This past Friday morning in San Francisco, Dean Phillips—the Democratic congressman waging a quixotic primary challenge against Joe Biden—arrived at the doorstep of one of the most important people in Silicon Valley: Sam Altman, the C.E.O. of OpenAI. A Democratic power player who, a political lifetime ago, considered running for governor of California, Altman has some eclectic views that don’t fit neatly into progressive dogma. But like most liberals in tech, he has been deeply unnerved by the real and growing threat of a second Donald Trump presidency. Thus, the Altman-Phillips summit in Russian Hill.
Altman, over the last 18 months or so, has ascended from mere Silicon Valley celebrity into a new stratosphere in the culture, cheerily proselytizing the A.I. revolution to regulators in Washington. All the while, he has refrained from speaking publicly about his own political plots. But behind the scenes, the baby-faced former Y Combinator chief has recently made it clear to friends and Phillips aides that he is considering playing a major role in supporting Phillips’s presidential run over the next few months. (Altman, who is not yet ready to discuss his involvement publicly, declined my interview request.)

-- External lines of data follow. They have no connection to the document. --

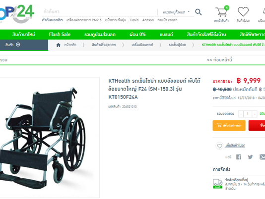Viewport: 265px width, 199px height.
Task: Expand the หมวดหมู่ทั้งหมด category dropdown
Action: pyautogui.click(x=176, y=12)
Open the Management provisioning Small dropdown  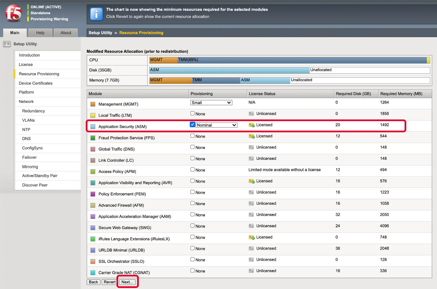(x=211, y=103)
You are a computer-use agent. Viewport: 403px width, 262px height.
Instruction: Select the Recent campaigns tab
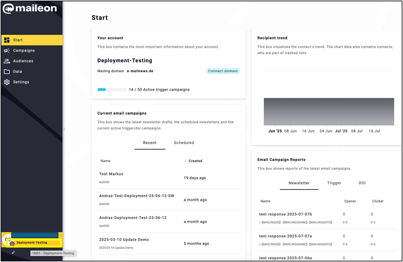[x=150, y=143]
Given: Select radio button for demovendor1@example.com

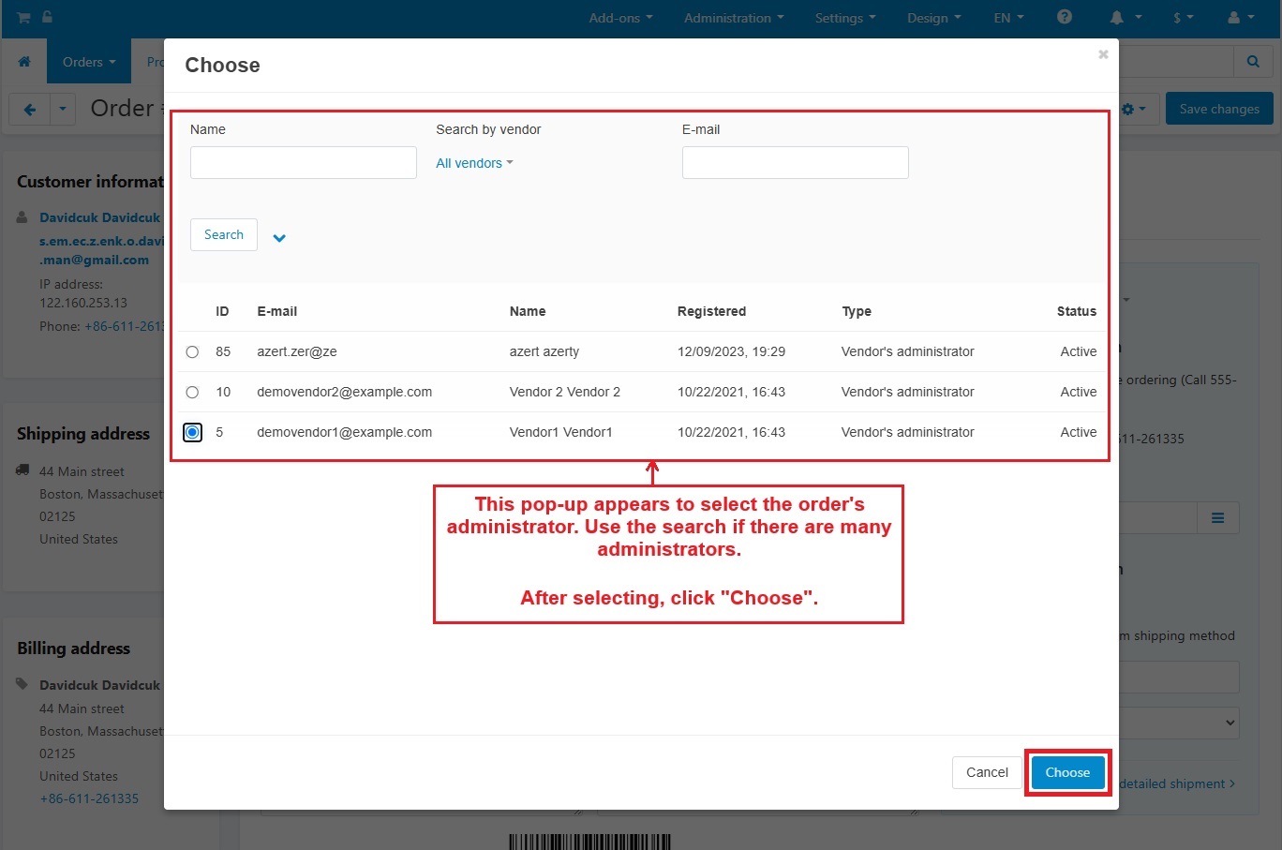Looking at the screenshot, I should click(192, 432).

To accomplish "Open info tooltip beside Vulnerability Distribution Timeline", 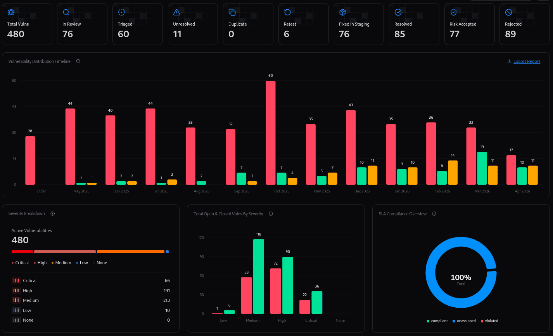I will [x=78, y=61].
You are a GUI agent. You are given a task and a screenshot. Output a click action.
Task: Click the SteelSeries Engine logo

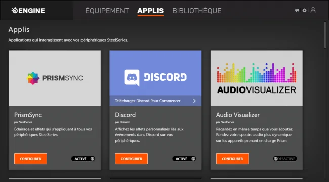(28, 10)
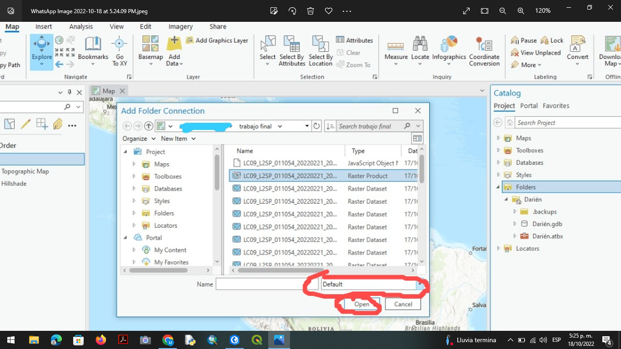Switch to the Imagery ribbon tab
The width and height of the screenshot is (621, 349).
pos(180,26)
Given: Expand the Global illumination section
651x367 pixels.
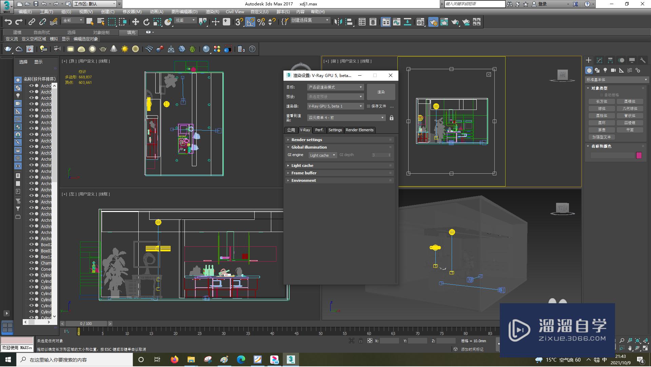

All throughout 2022, in conversations with friends in tech and politics, Altman became convinced that Biden could not win reelection—and, perhaps, might not even run. And so Altman convened a series of private gatherings, none of which was previously reported, centered on identifying and recruiting a viable Biden alternative who could prevent Trump’s return. Altman, I’m told, used some of his own money while also raising a little from like-minded friends in Silicon Valley, to finance focus groups and polling to ascertain how voters felt about Biden and Trump. It was a fairly small, informally organized effort, but it spoke to Altman’s brewing concerns—a sentiment that was validated over the weekend when The New York Times published a set of polls showing Biden losing to Trump in five key swing states, setting off another round of bed wetting in Washington.